Islam hukukunda ariyet ne demektir?
İslam Hukukunda Ariyet: Bildiğin Ama Belki de Tam Bilmediğin Bir Kavram
Ariyet, aslında hepimizin hayatının bir parçası. Bir arkadaşından borç aldığın bir kitaptan, komşundan rica ettiğin bir çekiçten daha fazlası. İslam hukukunda ariyet, karşılıksız olarak bir malın zilyetliğinin (kullanma hakkının) başkasına devredilmesi demek. Yani sen bir şeyi ödünç veriyorsun ama karşılığında bir ücret almıyorsun. Bu, hem veren hem de alan için önemli sorumluluklar getiriyor.

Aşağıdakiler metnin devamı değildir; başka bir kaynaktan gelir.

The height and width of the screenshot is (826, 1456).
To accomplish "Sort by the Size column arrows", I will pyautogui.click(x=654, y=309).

Deneyimlerime göre, birçok insan ariyetin sadece "ödünç vermek" olduğunu düşünüp geçiyor. Ama işin içinde biraz daha derinlik var. Mesela, verdiğin eşyanın zarar görmesi durumunda ne olacak? Ya da alan kişi onu olması gerektiği gibi kullanmazsa? İşte bu noktada İslam hukukunun belirlediği kurallar devreye giriyor.
Ariyet Verenin ve Alanın Sorumlulukları
Ariyet akdinde, yani bu ödünç verme anlaşmasında, hem veren hem de alanın üzerine düşen vazifeler var. Veren kişi, eşyayı kusursuz bir şekilde teslim etmekle yükümlü. Eğer eşyanın kusurlu olduğunu biliyorsa, bunu mutlaka bildirmeli. Mesela, arkadaşına ödünç verdiğin araba zaten tekliyor, bunu ona önceden söylemelisin ki sonradan "araba neden böyle çalışıyor" demesin.

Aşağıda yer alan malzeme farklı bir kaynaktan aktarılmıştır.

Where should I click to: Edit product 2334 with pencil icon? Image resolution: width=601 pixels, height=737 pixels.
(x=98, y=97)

Alan kişi ise eşyayı sadece sözleşmede belirtilen amaçla ve sürede kullanmalı. Üzerine düşen özenle kullanmalı. Bu şu demek: Eğer bir elektrikli aleti ödünç aldıysan, onu suya sokamazsın ya da amacı dışında kullanıp bozamazsın. Kısacası, emanete hıyanet etmemeli. Ariyet alan kişi, eşyayı geri verirken de kusursuz bir şekilde teslim etmeli. Ancak doğal kullanım sonucu meydana gelen yıpranmalar veya eşyanın kendiliğinden oluşan kusurları hariç. Örneğin, bir halıyı ödünç aldın, evinde misafirlerin oldu ve halı biraz kirlendi. Bunu doğal kabul edebiliriz. Ama halıyı boyarsan veya üzerine bir şey döküp çıkaramazsan, bu senin sorumluluğun olur.
Ariyetin Çeşitleri ve Dikkat Edilmesi Gerekenler
Ariyetin birkaç türü var. Bunlardan biri "ariyet-i mutlak". Bu, herhangi bir şart koşulmadan verilen ödünç. Bir arkadaşının kitabını alıp okuyup geri vermen gibi. Bir diğeri ise "ariyet-i mukayyet". Bu da belirli bir şartla verilen ödünç. Mesela, "bu makineyi sadece bu projede kullan" demek gibi.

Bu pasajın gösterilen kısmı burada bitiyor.